» **Problem to solve**:
Copy every record exactly, leaving the pictures out.

» **Collected data entries**:
========
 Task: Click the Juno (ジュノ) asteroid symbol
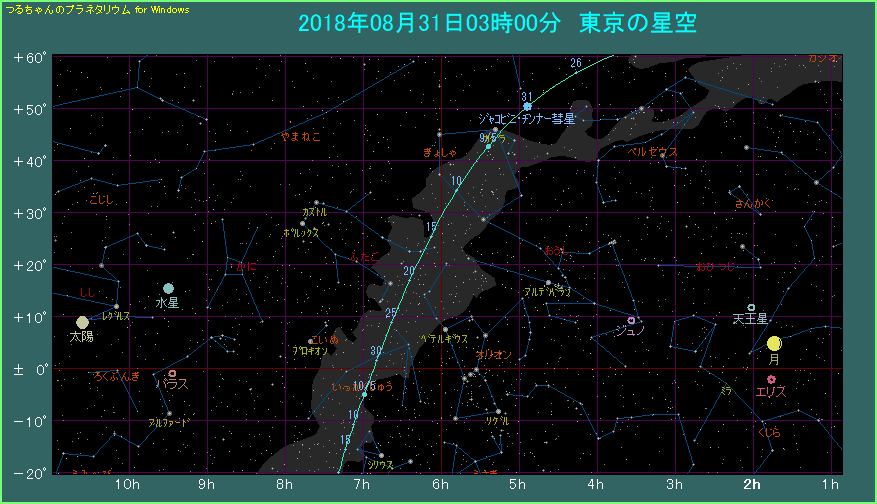631,320
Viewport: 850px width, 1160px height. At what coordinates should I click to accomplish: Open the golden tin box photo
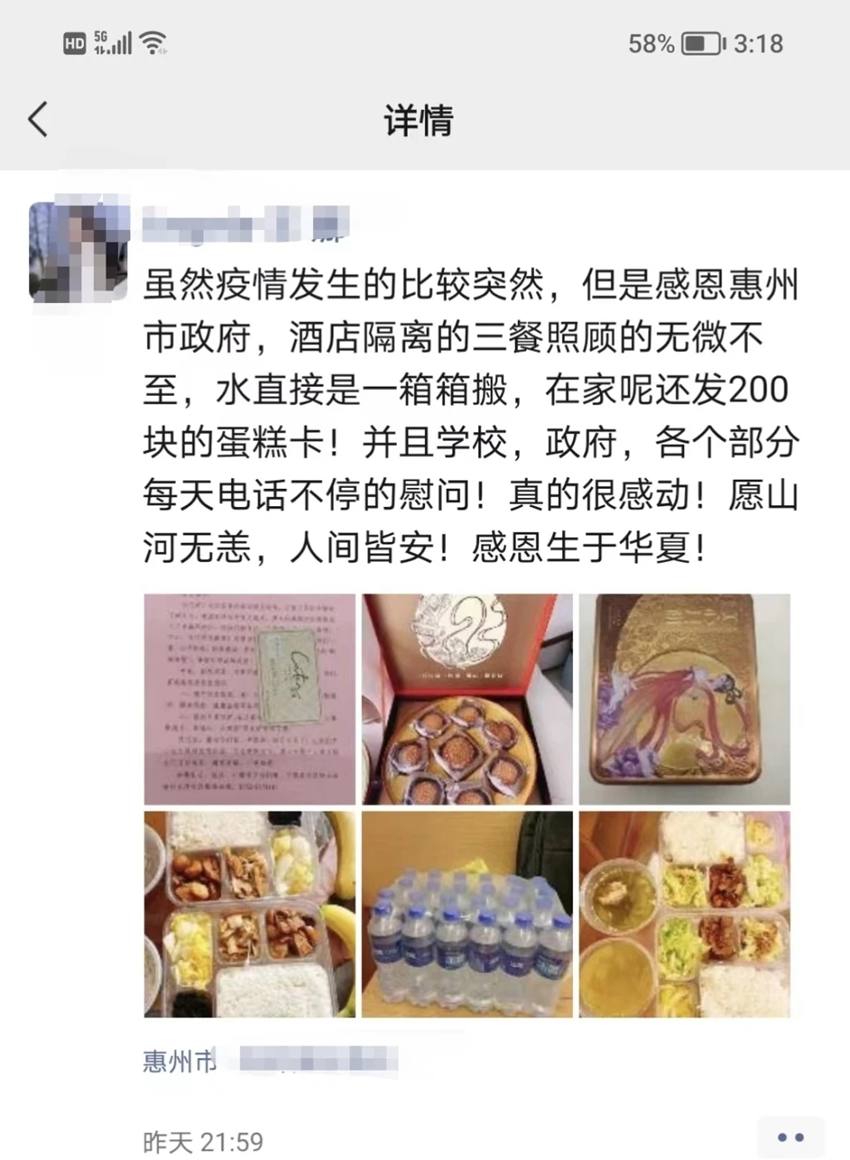tap(684, 699)
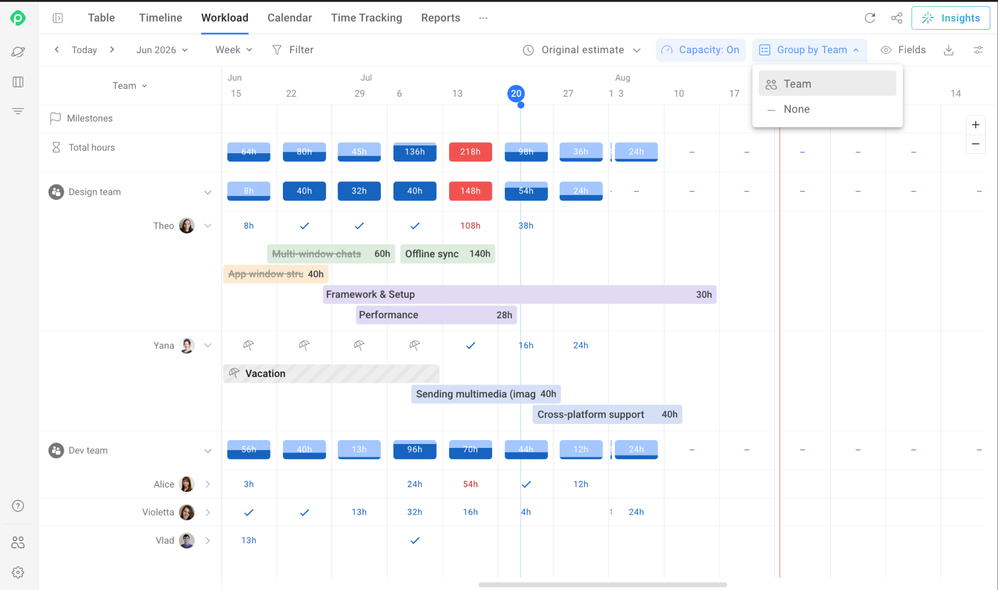998x590 pixels.
Task: Open settings gear in left sidebar
Action: pos(18,572)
========
» **Solution to the exercise**:
 Task: Click the Juno (ジュノ) asteroid symbol
631,320
Viewport: 850px width, 1160px height. At what coordinates should I click to accomplish: Open the golden tin box photo
tap(684, 699)
998x590 pixels.
Task: Open settings gear in left sidebar
Action: pos(18,572)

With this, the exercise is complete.